(WHAT TO WORK ON) For every line that contains the string "Where", pull that line out of the material below.

(THE INPUT)
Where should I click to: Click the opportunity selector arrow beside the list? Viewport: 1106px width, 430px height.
--
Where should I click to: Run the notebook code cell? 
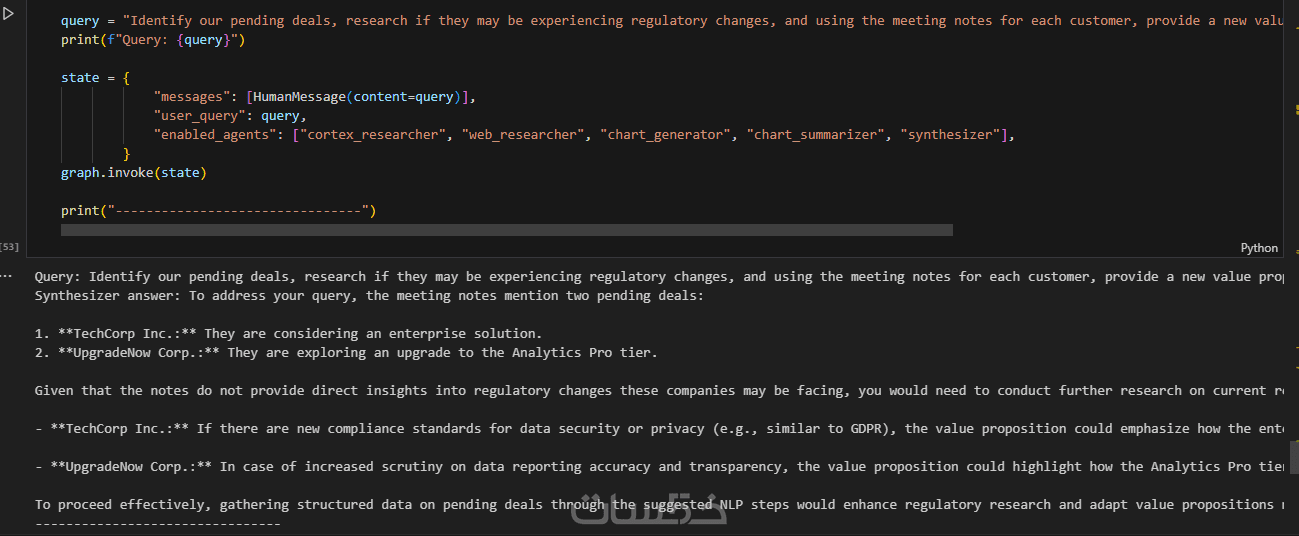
--
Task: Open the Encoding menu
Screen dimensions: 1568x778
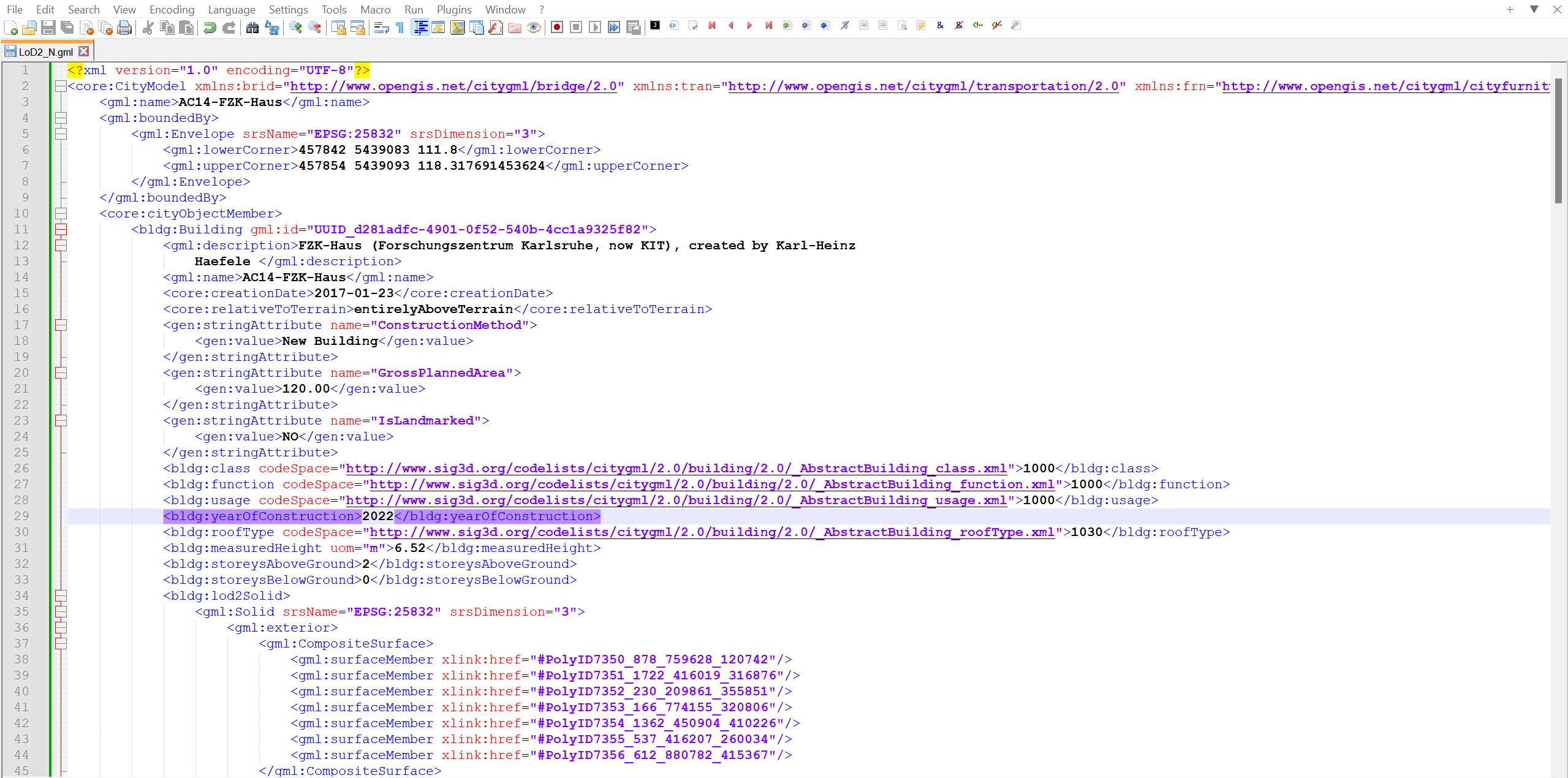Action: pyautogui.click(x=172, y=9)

(EXERCISE RESPONSE)
Where should I click to: Click the opportunity selector arrow beside the list? Viewport: 1106px width, 430px height.
Where should I click to: Run the notebook code cell? 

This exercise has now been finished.